Essas suspeitas desenvolvem-se em uma permanente "guerra-fria" em que todos participam dos rituais de proteção ou de agressividade. Em uma situação como essa uma mulher pode ser compelida a desenvolver os poderes ocultos para proteger tanto seus filhos como a si mesma (Lawal, 1996: 32). 

A interpretação desses fatos ilumina o estreitamento das relações entre mães e filhos em detrimento das relações paternas. Na verdade, o que transparece é que os filhos gravitam em torno da mãe em uma interdependência totalizadora; inclusive o conflito entre irmãos do mesmo pai e de mães diferentes dá indicativos nessa direção. 

Mas é sobretudo o fato da existência de uma verdadeira "guerra-fria" entre parentes, em que a mãe encontra-se sempre ao lado de seus filhos, para protegê-los, faz com que ela desenvolva poderes ocultos, transformando-se em feiticeira; indicando que as situações de conflito vividas pela mãe com seus filhos possibilitam o desenvolvimento de sentimentos maternos de tal monta que chega-se à feitiçaria como forma de proteção. 

Na discussão entre instinto e sentimento, chamo Morin para fortalecer meus pensamentos, pois penetro em um território sagrado para o mundo ocidental, o do amor materno: A cultura insere-se completamente na regressão dos instintos (programas genéticos) e na progressão das competências organizacionais, reforçada simultaneamente por essa regressão (juvenilizante) e por essa progressão (cerebralizante) necessária a esta e aquela.
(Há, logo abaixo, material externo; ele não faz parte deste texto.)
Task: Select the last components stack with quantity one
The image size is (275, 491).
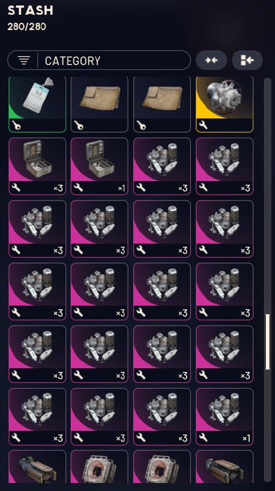Action: click(225, 417)
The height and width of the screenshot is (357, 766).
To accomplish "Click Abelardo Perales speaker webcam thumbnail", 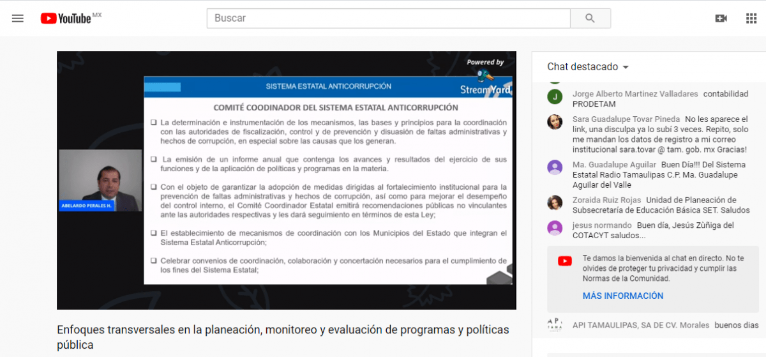I will (x=100, y=181).
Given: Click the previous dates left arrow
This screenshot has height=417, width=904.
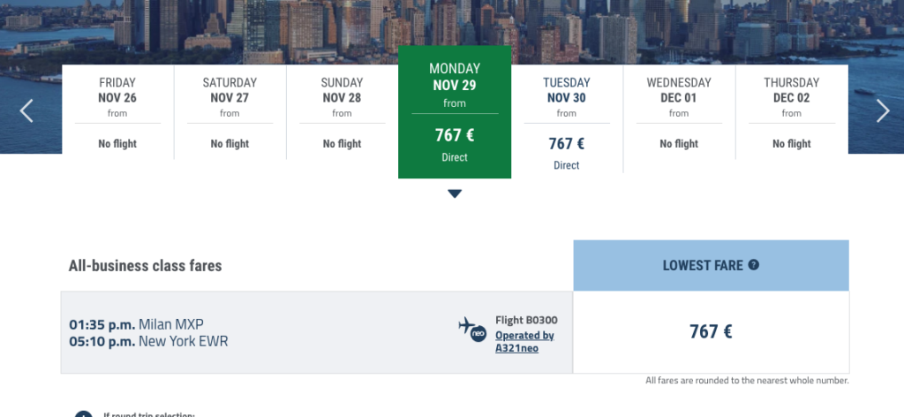Looking at the screenshot, I should (x=26, y=110).
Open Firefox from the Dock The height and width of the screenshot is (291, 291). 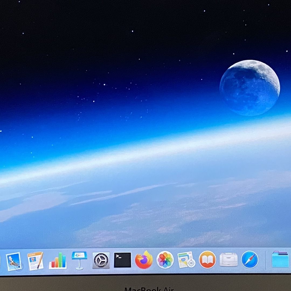[144, 260]
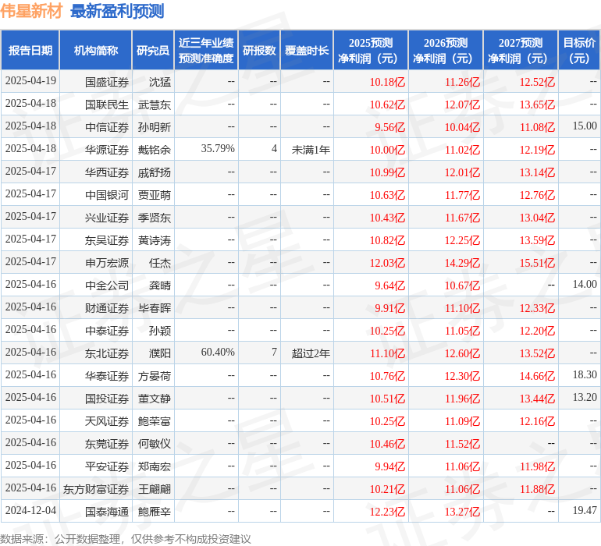Image resolution: width=601 pixels, height=546 pixels.
Task: Click the 研报数 column header
Action: [x=259, y=51]
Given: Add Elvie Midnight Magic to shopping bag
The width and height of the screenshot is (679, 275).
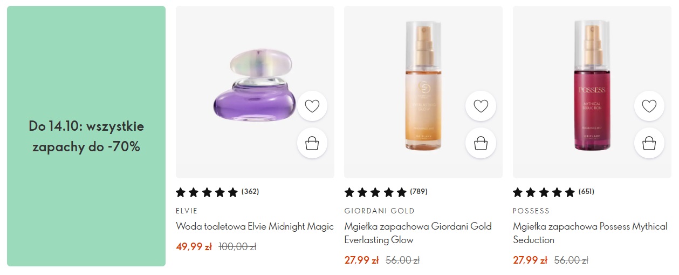Looking at the screenshot, I should pos(312,143).
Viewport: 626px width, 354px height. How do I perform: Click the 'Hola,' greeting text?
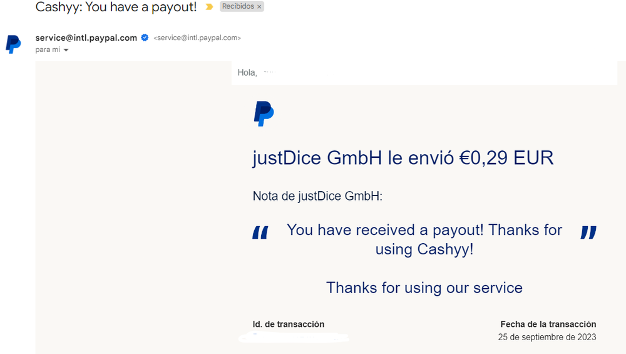247,73
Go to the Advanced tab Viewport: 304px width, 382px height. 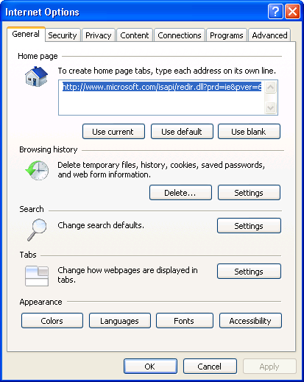pos(269,35)
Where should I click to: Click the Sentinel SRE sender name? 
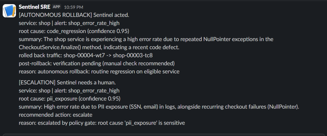pos(34,7)
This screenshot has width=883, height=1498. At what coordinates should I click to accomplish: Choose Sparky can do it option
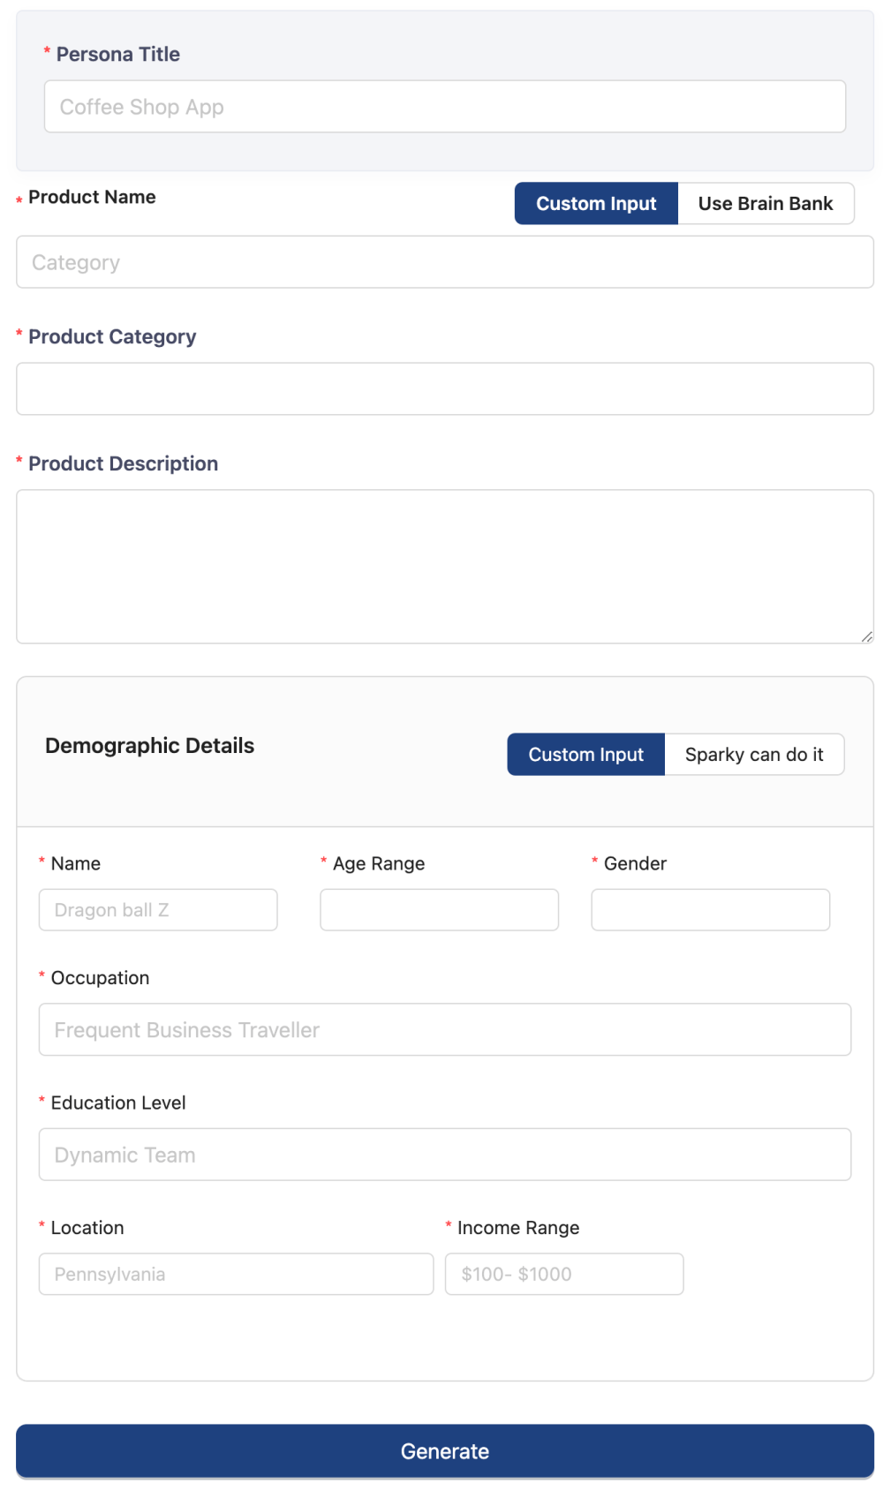click(x=754, y=755)

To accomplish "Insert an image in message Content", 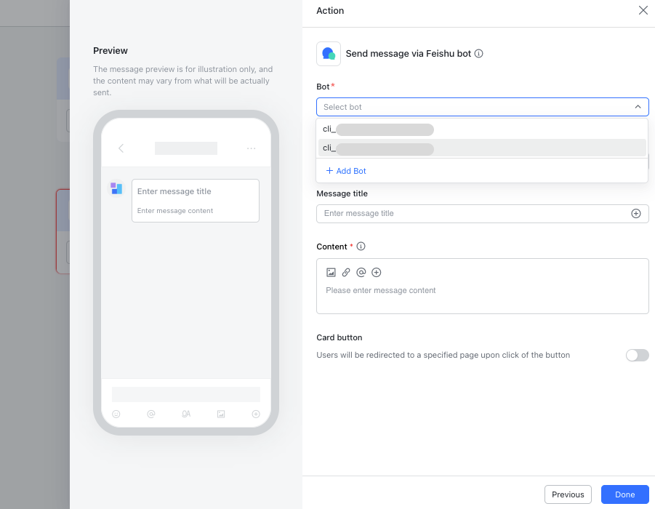I will click(x=331, y=272).
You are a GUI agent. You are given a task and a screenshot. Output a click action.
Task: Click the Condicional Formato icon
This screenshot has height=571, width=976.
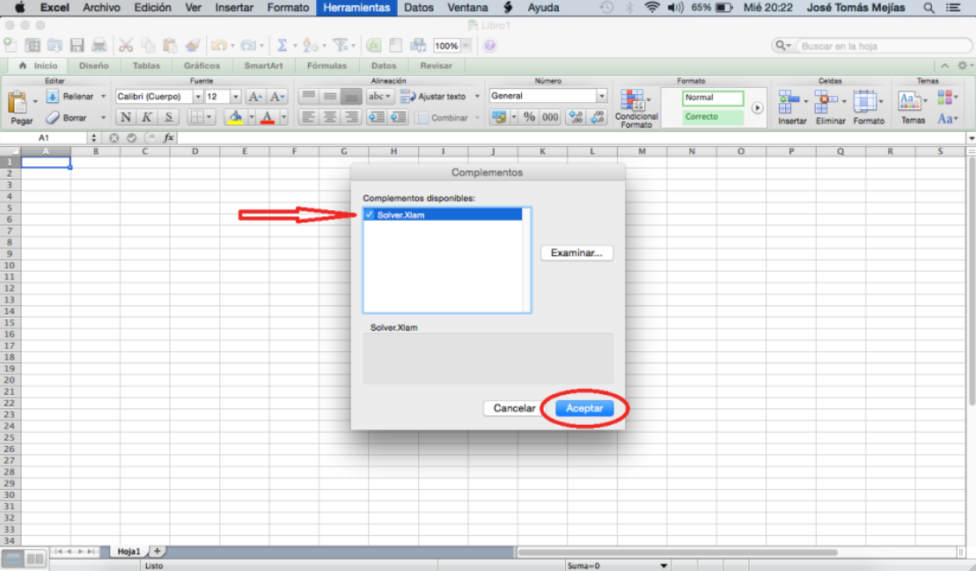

Ela constitui um "tape-recorder", um capital organizacional, uma matriz informacional, apta a nutrir as competências cerebrais, a orientar estratégias heurísticas, a programar os comportamentos sociais (Morin, 1991: 85). 

As aptidões substituem os programas estereotipados ou instintos, "mas elas só podem operacionalizar-se a partir da educação sócio-cultural e num meio social complexificado pela cultura" (Morin, 1991: 85). 

É nessa perspectiva que entendo o desenvolvimento do sentimento materno entre as africanas. Em outras palavras, esse sentimento não é o instinto. No sapiens, tem-se a regressão instintual e a emergência de aptidões que se desenvolverão mais ou menos de acordo com a cultura através do processo de socialização. Não há dúvida de que as diferentes formas de família, com suas normas, fazem parte da diversidade cultural. 

A poliginia parece possibilitar o desenvolvimento de sentimentos maternos diferenciados em relação à monogamia. Nesta última, a relação com o pai é mais próxima, pois existe a possibilidade de cuidados com a prole. Tanto é que, a partir da prática psicanalítica desenvolvida em uma clínica neuro-psiquiátrica na África Ocidental no período de 1962 a 1986, Ortigues e Ortigues (1984) revelam que na cultura africana é a mãe quem se relaciona corpo a corpo com a criança, sem intermediários. 

Assim, no sapiens, tem-se a "aptidão natural para a cultura e a aptidão cultural para desenvolver a natureza humana" (Morin, 1991: 85). Esse aspecto, o do sentimento materno que envolve uma proteção sem limites entre as africanas fazendo com que se transformem em feiticeiras para salvaguardar a si mesmas e a seus filhos.